Data source: Building data from Wuhan, collected through manual annotation (Original data source).

POI classification data: data/高德POI分类与编码(中英文)_V1.06_20230208.xlsx (Amap POI Classification and Encoding in Chinese and English).

Input

  • Floor area
  • Number of floors
  • Footprint coordinates
  • POI (optional): The distances of the 20 nearest POIs categorized as 'Residential Services' or 'Business Residential' within a 2km radius of the building (obtainable through Amap POI service)

Output

  • Structure type: Building structure classification according to Hazus [3], e.g., C2 for concrete shear wall structures, S3 for light steel structures.

Model Performance

The random forest model trained using area, floors, footprint, and POI information achieves an overall accuracy of around 80%. The confusion matrix is shown below:

Confusion Matrix

The feature importance is shown below. Besides area and number of floors, POI information is also significant. For example, if residential buildings are distributed nearby, the building in question is likely also residential. In China, residential buildings are typically concrete shear wall structures, so POI information contributes significantly to the model.

Feature Importance

Without POI data, the overall accuracy drops to 73%. The confusion matrix without POI data is shown below:

Confusion Matrix (No POI)

Usage


Model Training

Refer to the code in Examples/Example1.py for model training.

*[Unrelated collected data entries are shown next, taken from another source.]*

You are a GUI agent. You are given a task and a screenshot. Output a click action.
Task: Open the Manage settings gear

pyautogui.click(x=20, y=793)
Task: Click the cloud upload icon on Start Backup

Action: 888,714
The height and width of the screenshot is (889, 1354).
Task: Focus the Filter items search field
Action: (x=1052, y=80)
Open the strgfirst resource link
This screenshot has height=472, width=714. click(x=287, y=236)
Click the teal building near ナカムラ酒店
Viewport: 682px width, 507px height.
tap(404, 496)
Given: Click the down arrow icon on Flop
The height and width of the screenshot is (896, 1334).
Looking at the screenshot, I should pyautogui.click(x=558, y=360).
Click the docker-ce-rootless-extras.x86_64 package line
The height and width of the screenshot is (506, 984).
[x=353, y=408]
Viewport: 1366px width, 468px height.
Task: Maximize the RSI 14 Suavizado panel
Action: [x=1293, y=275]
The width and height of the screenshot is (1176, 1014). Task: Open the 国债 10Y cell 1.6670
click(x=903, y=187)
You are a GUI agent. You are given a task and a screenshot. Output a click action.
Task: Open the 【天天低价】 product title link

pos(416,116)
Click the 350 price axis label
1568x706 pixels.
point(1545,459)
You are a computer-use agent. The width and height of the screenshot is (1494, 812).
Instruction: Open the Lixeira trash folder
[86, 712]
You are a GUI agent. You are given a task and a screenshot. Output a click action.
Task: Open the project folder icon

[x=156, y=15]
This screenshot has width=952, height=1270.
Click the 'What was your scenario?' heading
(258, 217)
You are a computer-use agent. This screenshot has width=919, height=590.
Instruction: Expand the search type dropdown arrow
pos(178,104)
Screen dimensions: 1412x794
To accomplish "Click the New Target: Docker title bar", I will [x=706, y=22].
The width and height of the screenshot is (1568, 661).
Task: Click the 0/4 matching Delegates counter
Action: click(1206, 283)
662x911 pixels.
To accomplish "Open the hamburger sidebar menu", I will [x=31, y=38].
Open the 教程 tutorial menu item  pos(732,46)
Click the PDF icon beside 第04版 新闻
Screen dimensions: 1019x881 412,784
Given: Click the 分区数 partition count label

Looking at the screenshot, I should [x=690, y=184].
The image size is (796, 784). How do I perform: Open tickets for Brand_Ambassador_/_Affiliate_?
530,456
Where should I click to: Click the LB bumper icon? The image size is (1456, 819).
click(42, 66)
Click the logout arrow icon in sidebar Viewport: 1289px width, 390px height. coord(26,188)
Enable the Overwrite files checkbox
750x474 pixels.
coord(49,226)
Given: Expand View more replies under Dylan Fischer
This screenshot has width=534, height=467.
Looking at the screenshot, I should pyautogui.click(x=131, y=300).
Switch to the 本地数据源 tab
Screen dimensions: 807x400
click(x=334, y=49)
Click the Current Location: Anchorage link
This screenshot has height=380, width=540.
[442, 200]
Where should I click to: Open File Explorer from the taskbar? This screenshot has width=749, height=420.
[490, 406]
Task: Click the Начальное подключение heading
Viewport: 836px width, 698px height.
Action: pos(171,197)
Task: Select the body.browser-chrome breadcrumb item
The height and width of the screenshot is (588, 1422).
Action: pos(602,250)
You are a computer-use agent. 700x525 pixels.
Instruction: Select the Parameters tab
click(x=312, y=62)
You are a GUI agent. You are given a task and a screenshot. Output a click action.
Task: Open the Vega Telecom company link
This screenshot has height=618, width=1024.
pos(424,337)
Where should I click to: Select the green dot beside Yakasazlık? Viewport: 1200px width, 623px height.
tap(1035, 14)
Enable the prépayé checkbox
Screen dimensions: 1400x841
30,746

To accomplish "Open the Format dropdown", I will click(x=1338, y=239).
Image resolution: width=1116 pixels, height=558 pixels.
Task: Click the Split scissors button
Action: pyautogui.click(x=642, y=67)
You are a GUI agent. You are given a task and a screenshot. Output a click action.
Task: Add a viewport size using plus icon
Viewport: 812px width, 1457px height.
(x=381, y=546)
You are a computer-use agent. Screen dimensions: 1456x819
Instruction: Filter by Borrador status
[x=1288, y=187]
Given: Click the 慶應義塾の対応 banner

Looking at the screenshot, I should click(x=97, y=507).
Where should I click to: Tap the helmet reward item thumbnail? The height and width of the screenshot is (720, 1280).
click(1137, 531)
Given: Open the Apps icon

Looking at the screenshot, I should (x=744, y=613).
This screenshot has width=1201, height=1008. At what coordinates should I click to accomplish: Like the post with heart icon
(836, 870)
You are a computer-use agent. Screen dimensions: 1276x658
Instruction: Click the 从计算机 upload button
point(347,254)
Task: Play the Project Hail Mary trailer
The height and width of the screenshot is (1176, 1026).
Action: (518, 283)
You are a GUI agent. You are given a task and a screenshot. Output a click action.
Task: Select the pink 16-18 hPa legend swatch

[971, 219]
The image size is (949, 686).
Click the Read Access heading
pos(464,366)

Using the Trained Model for Prediction

Refer to the code in Examples/Example2.py for using the trained model for prediction:

from pickle import load
from pathlib import Path
import BldStructPred
from BldStructPred.StructPred import StructPred_RF

# Load the trained model
TRAINED_RF = Path(BldStructPred.__file__).parent / 'data/TrainedRF.pkl' 
with open(TRAINED_RF, "rb") as f:
    clf = load(f)

# Prepare building data
Area = [32000, 500]                           # List of building areas
Floor = [4, 10]                               # List of floor numbers
Footprint = [[(-80, -100), (80, -100), (80, 100), (-80, 100)],  # List of footprint coordinates
             [(-12.5, -10), (12.5, -10), (12.5, 10), (-12.5, 10)]]
             
# POI data: [[Distance, Category1, Category2, Category3], ...]
POI = [[[443.6, '商务住宅', '住宅区', '住宅小区']], 
       [[294.7, '商务住宅', '住宅区', '住宅小区']]]

# Predict building structure types
result = clf.predict(Area, Floor, Footprint, POI)
print(result)

References


[1] Peng Zhou, Yuan Chang. Automated classification of building structures for urban built environment identification using machine learning. Journal of Building Engineering, 2021, 43: 103008.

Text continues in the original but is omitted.